Of course, sometimes you just lose, as museums that took out auction-rate bonds are discovering. Meanwhile, a survey by a British agency found that poor returns on stocks and bonds are driving more investors to art and antiques. And, just in time to serve these folks, the Armory Show, New York's annual contemporary art fair, is expanding.

Transport hubs continue to thrive as makeshift museums. In London, images of artworks from the National Gallery's collection went on view on large plasma screens in a Eurostar terminal. And where can three artists get a $1.5 million budget to create site-specific works? Why, an airport, of course!

In crime news, it turns out a painting missing from an exhibition of Ferdinand Hodler had been stolen from the private collector who had agreed to loan it. From the sound of things, the thief pretended to be picking up the painting for the exhibition. And a 19th-century porcelain centerpiece that failed to sell at Sotheby’s is the subject of accusations of theft, with ties to the Russian mafia.

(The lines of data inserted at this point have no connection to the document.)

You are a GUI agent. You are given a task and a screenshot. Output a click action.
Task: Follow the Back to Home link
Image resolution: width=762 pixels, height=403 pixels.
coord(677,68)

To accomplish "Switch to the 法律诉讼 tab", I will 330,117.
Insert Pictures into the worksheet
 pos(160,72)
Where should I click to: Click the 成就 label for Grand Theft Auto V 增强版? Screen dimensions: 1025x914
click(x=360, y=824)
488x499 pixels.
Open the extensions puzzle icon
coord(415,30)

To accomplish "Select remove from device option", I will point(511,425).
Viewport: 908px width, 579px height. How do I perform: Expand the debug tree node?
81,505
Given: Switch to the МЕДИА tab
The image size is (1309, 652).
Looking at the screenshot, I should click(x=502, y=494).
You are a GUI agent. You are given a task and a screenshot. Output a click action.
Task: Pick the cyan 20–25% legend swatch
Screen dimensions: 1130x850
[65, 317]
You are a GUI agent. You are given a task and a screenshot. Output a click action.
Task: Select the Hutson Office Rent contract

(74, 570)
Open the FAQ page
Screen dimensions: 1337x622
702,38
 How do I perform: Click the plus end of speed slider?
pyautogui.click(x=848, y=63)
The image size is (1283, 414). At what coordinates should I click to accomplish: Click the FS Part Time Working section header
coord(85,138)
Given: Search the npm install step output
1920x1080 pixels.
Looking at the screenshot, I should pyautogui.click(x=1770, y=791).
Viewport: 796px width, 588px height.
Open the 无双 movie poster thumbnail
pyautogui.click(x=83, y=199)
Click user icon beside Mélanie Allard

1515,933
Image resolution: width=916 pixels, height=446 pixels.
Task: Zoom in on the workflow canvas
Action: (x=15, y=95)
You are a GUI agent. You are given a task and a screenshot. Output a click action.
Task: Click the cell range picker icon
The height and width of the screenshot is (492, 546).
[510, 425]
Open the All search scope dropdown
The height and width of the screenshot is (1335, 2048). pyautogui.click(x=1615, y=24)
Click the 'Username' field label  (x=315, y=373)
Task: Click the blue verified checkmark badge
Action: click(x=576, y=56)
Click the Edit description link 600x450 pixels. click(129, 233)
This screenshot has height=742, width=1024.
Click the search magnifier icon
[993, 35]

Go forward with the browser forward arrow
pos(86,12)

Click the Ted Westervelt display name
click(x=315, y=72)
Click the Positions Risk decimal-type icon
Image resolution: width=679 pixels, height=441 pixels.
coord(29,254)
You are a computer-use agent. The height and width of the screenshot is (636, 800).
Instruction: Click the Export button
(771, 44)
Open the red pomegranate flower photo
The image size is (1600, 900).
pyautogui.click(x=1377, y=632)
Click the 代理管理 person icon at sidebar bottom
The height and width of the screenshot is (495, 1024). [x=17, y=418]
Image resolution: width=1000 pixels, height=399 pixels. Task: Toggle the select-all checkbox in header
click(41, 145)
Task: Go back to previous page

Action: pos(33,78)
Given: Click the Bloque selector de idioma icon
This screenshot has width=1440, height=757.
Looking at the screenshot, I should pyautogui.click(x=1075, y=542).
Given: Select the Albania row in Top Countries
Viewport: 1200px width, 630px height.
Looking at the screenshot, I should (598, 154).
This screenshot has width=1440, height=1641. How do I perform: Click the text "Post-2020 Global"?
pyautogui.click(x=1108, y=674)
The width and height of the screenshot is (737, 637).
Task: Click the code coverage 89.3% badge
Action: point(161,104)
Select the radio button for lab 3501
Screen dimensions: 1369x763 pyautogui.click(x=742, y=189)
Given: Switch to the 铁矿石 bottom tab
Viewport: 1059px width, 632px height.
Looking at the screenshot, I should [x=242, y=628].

“The debtor does not have the confidence of the creditors,” sums up the latest chapter in the unfolding tragedy of former Manhattan art dealer Lawrence Salander. The words, quoted by Bloomberg, were spoken by a lawyer representing one of Salander's debtors, Renaissance Art Investors, and were said in support of an independent trustee assuming control of Salander's finances — which a court in Poughkeepsie, New York, approved. But artist and college professor Steven Kurtz was finally cleared of charges, brought four years ago, that he committed mail and wire fraud. The fake memoir–esque incident at Yale University involving an artist who claimed to have repeatedly artificially inseminated herself and then induced miscarriages in the name of art is swelling to James Frey proportions — the artist will not be able to display the work until she announces, in writing, that it was a fiction. Another artist says he has received death threats from animal rights activists over an installation involving a stray dog that the activists claim died of starvation due to the artwork. And a painting made in 1935 by a late artist who at the time was a frustrated backbencher in parliament, but within a few years became leader of the United Kingdom, sold for 420,000 at Bonhams auction house in New York.